# 52.219 Aims and Objectives

• Pre-requisites: 52.135, 52.136; 52.131 recommended but not mandatory
• Contact Hours: 20 lectures, 24 practicals
• Semester: 1
• Credit: 1
• Examination: Written [2hr 00]
• Lecturer: Patrick Prosser.
• Availability: Compulsory for Computer Science Honours Students, as an option elective for other students

## Aims

To provide knowledge of ways of structuring and operating on data, the nature of some fundamental problems, methods for addressing those problems, and to foster an analytical and empirical appreciation of the behaviour of algorithms.

## Objectives

Upon completion of the course the student should
• be knowledgeable of certain abstract data types, such as lists, hash tables, trees, and graphs
• be able to make a critical assessment of different implementations of an ADT (abstract data type)
• be familiar with a number of fundamental computational problems, and be aware of real world instances of those problems.
• have carried out a number of empirical studies of the performance of algorithms
• be aware of, and understand, a number of fundamental algorithms relating to ADT's and practical problems.
• to be acquainted with the lambda calculus, and be aware of its relation to scheme (and other functional languages)

## Syllabus

• Introduction to algorithms, classification of algorithms, example of algorithms. Introduction to abstract data types (ADT's), and coding conventions used throughout course (ie. do, records, simple syntax)
• The abstract data types for Lists, Stacks and Queues: different implementations of these structures and examples of their usage.
• A quick introduction to Complexity, estimating run times t(n). The Big-oh notation. The tyranny of growth, some examples and typical problems
• Sorting and Searching. Sorting: insertion sort, bubble sort, merge sort as examples. Complexity of sorting. Lab examples to show relative performance of these algorithms as data set size increases. Searching: sequential search and the binary chop. Open and closed hashing.
• Permutations. The TSP and related problems, branch and bound and the use and value of lower bounds.

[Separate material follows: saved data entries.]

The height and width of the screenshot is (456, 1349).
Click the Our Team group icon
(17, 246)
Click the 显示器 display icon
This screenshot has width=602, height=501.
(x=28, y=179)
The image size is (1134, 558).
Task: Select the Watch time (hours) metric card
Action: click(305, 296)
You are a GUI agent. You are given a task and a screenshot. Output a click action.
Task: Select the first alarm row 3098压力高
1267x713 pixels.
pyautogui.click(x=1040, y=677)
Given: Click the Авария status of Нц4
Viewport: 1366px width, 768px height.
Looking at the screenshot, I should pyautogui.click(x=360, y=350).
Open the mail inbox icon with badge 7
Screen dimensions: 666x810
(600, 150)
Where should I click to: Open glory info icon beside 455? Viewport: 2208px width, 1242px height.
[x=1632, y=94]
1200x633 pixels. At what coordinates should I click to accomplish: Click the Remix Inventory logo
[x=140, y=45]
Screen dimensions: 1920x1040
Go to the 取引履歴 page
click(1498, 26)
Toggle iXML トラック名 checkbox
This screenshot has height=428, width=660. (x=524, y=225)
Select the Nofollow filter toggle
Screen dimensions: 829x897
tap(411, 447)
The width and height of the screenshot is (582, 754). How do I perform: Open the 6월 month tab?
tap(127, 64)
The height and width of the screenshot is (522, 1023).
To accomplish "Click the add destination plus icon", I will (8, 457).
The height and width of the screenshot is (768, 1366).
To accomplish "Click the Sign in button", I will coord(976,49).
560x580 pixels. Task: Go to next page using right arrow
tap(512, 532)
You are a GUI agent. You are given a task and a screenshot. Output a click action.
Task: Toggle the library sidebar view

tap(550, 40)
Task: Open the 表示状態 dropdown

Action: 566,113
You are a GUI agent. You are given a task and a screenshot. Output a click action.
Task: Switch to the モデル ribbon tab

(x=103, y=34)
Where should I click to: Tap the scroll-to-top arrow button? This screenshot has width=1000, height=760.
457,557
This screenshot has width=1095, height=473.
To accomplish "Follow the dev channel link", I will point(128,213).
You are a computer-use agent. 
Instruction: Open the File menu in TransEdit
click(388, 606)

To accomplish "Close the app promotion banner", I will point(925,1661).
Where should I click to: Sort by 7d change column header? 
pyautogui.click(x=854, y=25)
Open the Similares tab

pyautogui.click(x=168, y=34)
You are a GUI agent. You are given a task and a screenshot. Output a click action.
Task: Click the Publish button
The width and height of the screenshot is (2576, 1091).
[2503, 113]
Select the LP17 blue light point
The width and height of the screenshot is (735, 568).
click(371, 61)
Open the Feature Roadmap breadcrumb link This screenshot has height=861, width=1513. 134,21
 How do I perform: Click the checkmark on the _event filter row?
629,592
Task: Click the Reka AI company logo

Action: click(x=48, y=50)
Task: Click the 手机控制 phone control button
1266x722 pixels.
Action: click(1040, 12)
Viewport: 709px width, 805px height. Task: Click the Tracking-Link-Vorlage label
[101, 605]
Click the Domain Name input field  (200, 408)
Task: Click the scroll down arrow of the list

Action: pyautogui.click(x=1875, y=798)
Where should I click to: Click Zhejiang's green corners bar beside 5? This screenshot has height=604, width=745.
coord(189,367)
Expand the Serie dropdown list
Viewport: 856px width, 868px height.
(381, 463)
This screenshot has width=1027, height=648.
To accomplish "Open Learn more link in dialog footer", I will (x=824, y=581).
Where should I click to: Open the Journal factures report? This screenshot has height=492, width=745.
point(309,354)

Greedy algorithms such as 2-opt for TSP. A study of the TSP, from a naive solution onwards.
• Combinations. Typical problems, selection, the power set. Backtracking search. Example, 0/1 knapsack problem. Complete versus greedy techniques.
• Trees, n-ary and binary. Typical instances and uses of trees. Implementing ADT's for trees. Insertion into a tree, traversal of trees and what those traversals correspond to.
• Binary trees. Two implementations, using records and arrays. Expressions in binary trees, binary tree implementation of sorted list, access time. Traversals, interpretation of those traversals, example of traversal using stack rather than recursion. Deletion from a binary tree.
• Graphs, directed and undirected. Applications of graphs to real world problems (telecommunications, design of transportation systems (roads, power, water, sewage, etc), dependencies between objects). Representation of graphs and graph algorithms.
• The practicals associated with this course will involve the implementation of some of the abstract data types described, and some of the algorithms. In addition students will be given working algorithms and data structures and will carry out experiments measuring the relative performance of different techniques (for example comparing different sorting algorithms as problem size grows, and comparing different search techniques).
• All course material is available electronically in /home/s7/pat/scheme/pub (see file README and README.overview). All lecture notes are on line and have supporting software demonstrators.